LEGGIBILITÀ: scorrevole. Coinvolto pagina dopo pagina dal messaggio di speranza che emerge tra le righe, il lettore è portato a divorare in men che non si dica il testo.
ROMANTICISMO: elevato, ma nei limiti del buon gusto. La gravità della condizione dell’autore non viene nascosta, ma solo addolcita dalla sua tenace volontà di rimanere aggrappato alla vita. La sua vita.

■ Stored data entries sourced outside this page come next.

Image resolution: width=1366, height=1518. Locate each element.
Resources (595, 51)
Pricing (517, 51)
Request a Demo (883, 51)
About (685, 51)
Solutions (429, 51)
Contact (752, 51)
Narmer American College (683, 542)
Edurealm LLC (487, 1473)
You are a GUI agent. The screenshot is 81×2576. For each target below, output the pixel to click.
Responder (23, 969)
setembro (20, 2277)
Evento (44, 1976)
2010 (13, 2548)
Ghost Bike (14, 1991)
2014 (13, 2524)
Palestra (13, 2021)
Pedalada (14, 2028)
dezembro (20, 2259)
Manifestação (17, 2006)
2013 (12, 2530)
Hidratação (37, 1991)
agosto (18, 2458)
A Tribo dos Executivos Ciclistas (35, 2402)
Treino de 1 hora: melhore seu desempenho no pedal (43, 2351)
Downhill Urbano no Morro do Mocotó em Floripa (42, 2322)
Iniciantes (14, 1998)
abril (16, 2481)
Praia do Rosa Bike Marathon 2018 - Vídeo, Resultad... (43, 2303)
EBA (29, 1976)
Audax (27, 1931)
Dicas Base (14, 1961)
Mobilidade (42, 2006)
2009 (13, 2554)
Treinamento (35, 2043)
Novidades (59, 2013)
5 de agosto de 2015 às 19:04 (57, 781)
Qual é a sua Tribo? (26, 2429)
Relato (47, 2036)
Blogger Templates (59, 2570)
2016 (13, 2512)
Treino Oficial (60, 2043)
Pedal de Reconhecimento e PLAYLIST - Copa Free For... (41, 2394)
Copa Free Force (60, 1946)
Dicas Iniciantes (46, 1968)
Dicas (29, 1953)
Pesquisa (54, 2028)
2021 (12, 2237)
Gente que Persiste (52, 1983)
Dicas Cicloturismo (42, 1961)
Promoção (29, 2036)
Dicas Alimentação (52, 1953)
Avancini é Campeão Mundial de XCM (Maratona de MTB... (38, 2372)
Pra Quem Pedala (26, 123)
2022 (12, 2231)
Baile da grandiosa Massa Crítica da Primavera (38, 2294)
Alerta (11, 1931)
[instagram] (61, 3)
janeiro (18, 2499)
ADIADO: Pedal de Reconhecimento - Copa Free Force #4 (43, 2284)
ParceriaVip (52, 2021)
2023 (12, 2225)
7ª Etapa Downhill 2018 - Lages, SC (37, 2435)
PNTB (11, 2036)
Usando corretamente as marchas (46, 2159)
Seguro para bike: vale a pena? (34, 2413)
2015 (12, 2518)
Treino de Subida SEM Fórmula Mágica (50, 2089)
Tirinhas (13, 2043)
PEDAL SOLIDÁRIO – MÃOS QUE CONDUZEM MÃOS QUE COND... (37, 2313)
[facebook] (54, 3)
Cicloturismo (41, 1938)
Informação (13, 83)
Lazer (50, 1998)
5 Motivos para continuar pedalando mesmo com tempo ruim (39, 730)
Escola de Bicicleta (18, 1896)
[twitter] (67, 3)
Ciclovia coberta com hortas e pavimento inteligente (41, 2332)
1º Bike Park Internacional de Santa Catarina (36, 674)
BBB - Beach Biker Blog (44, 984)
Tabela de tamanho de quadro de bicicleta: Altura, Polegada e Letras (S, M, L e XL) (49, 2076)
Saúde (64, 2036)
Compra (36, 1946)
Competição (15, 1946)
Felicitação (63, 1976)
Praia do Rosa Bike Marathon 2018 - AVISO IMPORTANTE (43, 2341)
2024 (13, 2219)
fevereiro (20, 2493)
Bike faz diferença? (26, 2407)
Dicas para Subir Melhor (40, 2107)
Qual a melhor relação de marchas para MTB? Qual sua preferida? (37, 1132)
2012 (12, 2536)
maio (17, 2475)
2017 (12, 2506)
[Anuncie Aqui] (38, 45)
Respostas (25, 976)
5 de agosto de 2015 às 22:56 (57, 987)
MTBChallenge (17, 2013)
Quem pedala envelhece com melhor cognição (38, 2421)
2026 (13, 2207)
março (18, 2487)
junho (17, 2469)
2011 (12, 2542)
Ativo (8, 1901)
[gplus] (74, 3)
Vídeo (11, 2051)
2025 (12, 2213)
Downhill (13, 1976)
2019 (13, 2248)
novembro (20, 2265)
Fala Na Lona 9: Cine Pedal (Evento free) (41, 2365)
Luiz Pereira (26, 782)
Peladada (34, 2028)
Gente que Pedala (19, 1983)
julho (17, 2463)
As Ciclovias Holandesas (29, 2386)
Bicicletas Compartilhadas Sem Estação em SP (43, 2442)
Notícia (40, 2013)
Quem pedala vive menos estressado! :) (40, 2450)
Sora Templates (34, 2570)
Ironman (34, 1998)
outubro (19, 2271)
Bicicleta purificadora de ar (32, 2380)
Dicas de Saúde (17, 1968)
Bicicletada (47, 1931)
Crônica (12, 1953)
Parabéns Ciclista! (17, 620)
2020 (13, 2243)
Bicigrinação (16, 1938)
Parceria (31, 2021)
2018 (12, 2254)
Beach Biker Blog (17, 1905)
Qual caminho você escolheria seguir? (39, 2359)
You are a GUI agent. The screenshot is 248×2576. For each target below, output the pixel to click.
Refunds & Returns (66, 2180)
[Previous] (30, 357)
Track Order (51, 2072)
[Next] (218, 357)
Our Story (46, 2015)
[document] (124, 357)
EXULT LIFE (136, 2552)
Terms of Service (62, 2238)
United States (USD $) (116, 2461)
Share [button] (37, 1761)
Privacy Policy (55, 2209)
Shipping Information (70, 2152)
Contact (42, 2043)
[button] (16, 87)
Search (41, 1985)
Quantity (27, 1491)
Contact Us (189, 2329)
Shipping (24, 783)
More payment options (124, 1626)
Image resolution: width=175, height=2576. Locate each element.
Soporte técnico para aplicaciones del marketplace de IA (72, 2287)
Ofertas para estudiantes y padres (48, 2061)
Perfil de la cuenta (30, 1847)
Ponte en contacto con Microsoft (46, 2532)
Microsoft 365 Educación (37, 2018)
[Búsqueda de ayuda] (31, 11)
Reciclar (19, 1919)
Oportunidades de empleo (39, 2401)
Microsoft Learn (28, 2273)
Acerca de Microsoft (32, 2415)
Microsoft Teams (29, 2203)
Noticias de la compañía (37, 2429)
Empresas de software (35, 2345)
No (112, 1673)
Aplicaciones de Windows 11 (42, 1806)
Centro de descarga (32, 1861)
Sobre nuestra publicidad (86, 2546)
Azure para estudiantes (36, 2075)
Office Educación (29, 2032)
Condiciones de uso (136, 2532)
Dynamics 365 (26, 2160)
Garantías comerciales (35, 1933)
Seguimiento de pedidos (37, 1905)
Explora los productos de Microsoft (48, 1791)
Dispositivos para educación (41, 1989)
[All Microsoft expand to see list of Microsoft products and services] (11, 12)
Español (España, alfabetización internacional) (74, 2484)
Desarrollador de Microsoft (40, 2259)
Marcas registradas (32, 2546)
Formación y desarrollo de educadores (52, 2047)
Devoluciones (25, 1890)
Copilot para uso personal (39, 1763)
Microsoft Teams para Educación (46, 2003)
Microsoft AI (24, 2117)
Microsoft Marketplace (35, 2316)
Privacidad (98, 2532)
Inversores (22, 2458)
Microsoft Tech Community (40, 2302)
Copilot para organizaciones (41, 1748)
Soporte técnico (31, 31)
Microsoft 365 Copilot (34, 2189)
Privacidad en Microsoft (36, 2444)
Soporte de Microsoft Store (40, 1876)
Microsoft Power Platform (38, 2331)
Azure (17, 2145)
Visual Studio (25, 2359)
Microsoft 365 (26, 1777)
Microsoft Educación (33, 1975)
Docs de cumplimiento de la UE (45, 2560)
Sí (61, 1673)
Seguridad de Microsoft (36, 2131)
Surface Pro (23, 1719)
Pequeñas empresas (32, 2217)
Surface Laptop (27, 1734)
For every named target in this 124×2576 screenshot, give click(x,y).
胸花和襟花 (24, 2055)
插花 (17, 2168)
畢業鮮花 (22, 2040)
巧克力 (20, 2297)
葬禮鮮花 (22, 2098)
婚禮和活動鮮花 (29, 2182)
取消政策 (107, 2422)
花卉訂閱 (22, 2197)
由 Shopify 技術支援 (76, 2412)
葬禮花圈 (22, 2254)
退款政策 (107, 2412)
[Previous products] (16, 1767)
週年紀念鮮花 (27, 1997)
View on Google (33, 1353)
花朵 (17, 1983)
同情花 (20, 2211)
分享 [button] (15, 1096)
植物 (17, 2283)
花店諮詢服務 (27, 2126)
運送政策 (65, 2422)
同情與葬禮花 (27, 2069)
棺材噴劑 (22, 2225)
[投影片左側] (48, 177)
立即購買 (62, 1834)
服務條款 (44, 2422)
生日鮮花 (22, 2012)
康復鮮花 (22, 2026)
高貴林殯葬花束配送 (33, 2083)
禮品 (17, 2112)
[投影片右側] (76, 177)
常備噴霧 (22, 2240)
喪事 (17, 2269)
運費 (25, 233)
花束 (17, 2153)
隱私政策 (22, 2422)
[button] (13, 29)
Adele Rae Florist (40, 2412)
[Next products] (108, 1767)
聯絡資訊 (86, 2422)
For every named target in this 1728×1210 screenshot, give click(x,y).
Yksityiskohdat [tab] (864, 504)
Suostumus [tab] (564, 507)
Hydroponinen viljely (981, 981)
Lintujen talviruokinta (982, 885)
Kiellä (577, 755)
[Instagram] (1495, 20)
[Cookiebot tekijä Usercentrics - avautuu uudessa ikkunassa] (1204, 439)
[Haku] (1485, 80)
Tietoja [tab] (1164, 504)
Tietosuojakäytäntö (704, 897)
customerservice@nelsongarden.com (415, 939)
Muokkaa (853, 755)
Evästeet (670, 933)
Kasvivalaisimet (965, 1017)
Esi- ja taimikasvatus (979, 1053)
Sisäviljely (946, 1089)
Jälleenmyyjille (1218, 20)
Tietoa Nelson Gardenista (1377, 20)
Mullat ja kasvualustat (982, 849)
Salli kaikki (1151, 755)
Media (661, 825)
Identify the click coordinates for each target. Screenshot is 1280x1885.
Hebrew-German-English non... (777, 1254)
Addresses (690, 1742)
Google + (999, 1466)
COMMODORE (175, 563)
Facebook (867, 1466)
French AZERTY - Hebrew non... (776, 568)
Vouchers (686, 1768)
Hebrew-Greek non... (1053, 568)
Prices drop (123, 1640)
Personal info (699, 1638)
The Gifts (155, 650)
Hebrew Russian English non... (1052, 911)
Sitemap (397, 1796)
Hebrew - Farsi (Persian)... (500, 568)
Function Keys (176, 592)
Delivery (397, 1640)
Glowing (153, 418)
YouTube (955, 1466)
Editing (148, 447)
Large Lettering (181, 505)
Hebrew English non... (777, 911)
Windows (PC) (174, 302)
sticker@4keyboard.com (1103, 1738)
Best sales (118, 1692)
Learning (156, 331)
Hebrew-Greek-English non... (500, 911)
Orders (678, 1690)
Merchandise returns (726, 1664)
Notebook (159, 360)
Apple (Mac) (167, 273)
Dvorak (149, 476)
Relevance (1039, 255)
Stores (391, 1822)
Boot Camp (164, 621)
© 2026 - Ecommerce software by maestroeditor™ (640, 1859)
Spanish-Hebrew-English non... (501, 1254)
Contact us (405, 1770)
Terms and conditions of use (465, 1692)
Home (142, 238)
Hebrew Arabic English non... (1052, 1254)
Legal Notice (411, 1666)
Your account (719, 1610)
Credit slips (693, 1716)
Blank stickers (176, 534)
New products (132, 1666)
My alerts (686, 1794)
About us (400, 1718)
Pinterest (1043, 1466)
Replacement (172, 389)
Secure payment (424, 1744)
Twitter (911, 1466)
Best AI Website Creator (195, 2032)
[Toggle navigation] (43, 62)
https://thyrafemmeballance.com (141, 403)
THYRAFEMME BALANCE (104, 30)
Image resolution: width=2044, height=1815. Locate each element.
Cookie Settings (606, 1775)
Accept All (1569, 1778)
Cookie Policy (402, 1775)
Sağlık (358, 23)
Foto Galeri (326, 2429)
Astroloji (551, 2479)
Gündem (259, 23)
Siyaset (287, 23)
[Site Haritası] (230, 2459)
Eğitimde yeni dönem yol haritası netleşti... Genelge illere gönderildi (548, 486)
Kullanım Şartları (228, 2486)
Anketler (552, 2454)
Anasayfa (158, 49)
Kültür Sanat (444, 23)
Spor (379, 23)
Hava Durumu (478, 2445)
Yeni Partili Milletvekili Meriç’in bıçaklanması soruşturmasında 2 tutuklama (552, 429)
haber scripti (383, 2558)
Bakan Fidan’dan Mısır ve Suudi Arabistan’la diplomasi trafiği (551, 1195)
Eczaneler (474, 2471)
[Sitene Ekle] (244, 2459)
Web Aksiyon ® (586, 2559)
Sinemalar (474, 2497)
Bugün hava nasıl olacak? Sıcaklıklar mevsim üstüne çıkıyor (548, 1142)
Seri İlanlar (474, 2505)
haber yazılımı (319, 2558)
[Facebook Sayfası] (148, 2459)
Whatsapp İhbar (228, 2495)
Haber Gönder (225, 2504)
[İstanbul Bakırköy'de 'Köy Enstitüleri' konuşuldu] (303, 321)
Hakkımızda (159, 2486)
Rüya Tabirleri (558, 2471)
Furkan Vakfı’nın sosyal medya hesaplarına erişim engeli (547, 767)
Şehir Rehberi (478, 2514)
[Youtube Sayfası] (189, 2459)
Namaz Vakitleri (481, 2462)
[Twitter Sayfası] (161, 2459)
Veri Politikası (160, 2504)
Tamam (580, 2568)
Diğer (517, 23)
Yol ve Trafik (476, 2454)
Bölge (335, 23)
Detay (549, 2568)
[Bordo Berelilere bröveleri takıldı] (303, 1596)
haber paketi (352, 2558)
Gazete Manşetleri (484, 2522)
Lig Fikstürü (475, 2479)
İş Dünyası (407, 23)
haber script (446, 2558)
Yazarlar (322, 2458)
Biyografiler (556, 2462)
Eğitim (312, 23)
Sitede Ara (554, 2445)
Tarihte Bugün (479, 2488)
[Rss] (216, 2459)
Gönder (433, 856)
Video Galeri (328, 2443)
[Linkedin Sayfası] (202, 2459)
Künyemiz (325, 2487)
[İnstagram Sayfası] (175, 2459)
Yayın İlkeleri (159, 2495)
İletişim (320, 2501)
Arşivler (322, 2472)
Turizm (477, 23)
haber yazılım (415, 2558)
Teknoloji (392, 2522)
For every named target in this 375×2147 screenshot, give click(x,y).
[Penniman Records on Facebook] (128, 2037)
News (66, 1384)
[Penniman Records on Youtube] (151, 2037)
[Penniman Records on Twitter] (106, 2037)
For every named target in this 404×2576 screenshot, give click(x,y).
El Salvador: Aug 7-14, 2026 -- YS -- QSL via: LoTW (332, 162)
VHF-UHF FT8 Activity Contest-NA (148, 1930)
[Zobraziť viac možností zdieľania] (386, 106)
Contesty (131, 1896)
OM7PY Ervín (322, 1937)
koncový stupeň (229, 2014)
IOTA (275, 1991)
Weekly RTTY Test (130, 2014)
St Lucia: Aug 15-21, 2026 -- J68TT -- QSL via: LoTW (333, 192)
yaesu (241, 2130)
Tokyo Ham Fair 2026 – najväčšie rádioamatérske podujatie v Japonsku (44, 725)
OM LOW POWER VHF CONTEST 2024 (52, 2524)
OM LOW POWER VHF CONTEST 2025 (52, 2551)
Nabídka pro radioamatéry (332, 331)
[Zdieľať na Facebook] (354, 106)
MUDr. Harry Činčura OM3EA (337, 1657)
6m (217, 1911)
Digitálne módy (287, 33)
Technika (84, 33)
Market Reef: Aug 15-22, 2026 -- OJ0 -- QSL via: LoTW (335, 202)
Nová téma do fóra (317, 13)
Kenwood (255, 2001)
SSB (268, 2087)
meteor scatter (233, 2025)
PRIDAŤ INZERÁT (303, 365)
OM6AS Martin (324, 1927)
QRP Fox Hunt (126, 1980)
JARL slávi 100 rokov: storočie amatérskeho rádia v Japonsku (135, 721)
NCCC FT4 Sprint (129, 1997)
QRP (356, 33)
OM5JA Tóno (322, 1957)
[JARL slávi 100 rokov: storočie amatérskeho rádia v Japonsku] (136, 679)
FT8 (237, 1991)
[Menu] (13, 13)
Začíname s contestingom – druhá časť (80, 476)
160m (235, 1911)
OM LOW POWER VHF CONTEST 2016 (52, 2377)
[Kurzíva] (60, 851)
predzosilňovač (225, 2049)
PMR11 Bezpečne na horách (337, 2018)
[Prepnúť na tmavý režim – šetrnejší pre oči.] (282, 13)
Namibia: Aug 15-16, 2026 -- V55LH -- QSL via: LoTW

MOLE: di media entità. Il numero delle pagine, centosessantacinque in tutto, è tale da consentire a tutti di incamminarsi serenamente sulla strada della lettura.
PER CHI È QUESTO LIBRO: per chi ha conosciuto Borgonovo giocatore e magari ha esultato per un suo gol. Ed anche per chi non lo ha conosciuto, ma vuole conoscere più da vicino quanto devastante, per sé e per gli altri, possa essere una malattia come la sclerosi laterale amiotrofica. La Stronza.